Encoder-decoder with dense dilated spatial pyramid pooling for prostate MR images segmentation

, , , , &

Abstract

Automatic segmentation of prostate magnetic resonance (MR) images has great significance for the diagnosis and clinical application of prostate diseases. It faces enormous challenges because of the low contrast of the tissue boundary and the small effective area of the prostate MR images. In order to solve these problems, we propose a novel end-to-end professional network which consists of an Encoder-Decoder structure with dense dilated spatial pyramid pooling (DDSPP) for prostate segmentation based on deep learning. First, the DDSPP module is used to extract the multi-scale convolution features in the prostate MR images, and then the decoder is used to capture the clear boundary of prostate. Competitive results are produced over state of the art on 130 MR images which key metrics Dice similarity coefficient (DSC) and Hausdorff distance (HD) are 0.954 and 1.752 mm respectively. Experimental results show that our method has high accuracy and robustness.

1. Introduction

Prostate cancer is one of the most common cancers in men. Statistics from the National Cancer Institute has shown that 164,690 new prostate cancer patients are expected to be added in 2018, which is the highest proportion of all male cancers [Citation1]. The diagnosis of prostate disease has always been the focus of imaging research. Currently common imaging techniques for prostate imaging include rectal ultrasound (TRUS), computed tomography (CT), and magnetic resonance imaging (MRI). Compared with other imaging methods, the image quality of MRI is clearer for distinguishing prostate anatomical regions and more sensitive to diseased tissue. Therefore, MRI is recognized as the most effective method for diagnosing cancerous prostate, and plays an important role in assessing the nature of prostate lesions [Citation2].
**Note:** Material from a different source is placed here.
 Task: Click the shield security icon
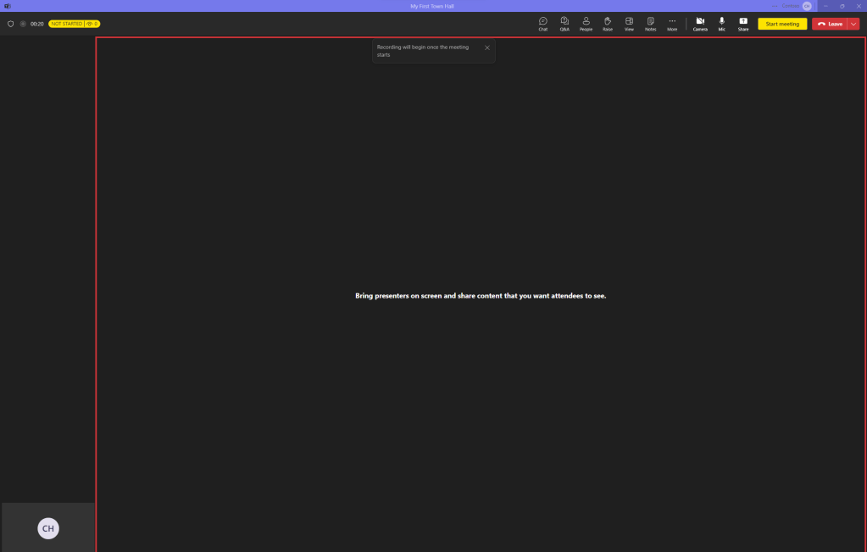[11, 24]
Clinical manual segmentation of the prostate often requires expert manual interaction, which is time-consuming, poorly reproducible, and dependent on specialist experience. The automatic segmentation can improve the repeatability of the results and the clinical efficiency, which has important clinical significance. Many semi-automatic or fully automated methods [Citation3–6] have been proposed for the segmentation of various organs and tissues in medical images, but automatic prostate segmentation is difficult. The main reasons affecting magnetic resonance images segmentation are as follows: (1) Prostate tissue has low contrast with other surrounding tissues and it is difficult to distinguish the boundaries of it. (2) There is less effective information available in a MR image because of the small size of prostate tissue. (3) The shape of prostate is varied, which brings difficulty to segmentation algorithm. Complicated algorithm time consumption may delay clinical diagnosis.
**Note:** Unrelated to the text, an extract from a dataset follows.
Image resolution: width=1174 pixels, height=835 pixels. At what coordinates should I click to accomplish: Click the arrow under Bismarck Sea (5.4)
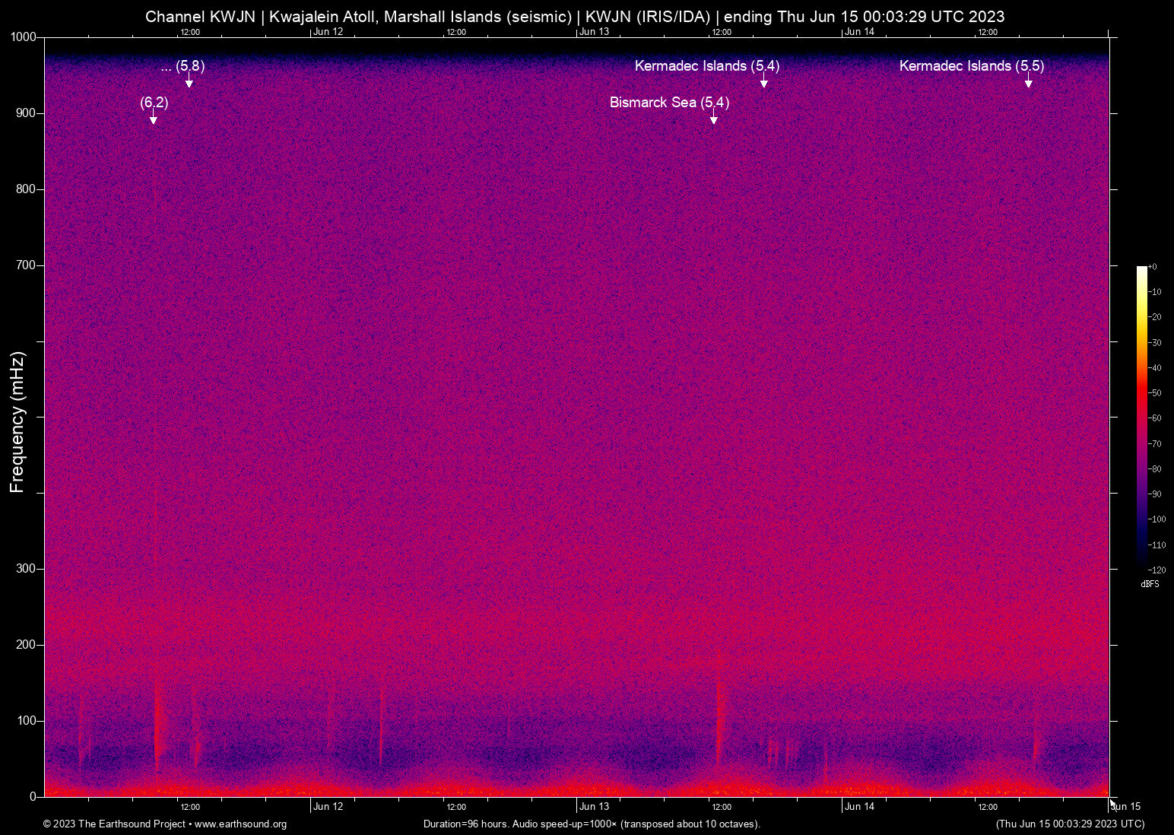click(x=714, y=119)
Litjens et al. [Citation7] used the anatomy, gray value and texture features to classify the internal body elements of the prostate that realize the full segmentation of the internal and external contour. The outer contour is segmented manually and used as the initialization of the inner contour, which makes the whole prostate segmentation time-consuming and laborious. Zhang et al. [Citation8] proposed a new prostate MRI two step segmentation method based on the edge distance adjustment level set evolution to realize the full segmentation of the prostate contour. The segmentation effect of this method depends more on the quality of the segmented image, and it takes a long time to train a large number of atlas for the segmentation of an image. Jia et al. [Citation9] proposed a coarse-to-fine prostate segmentation approach based on a probabilistic atlas-based coarse segmentation. Mahapatra et al. [Citation10] proposed a fully automated method for prostate segmentation using Random forests and graph cuts.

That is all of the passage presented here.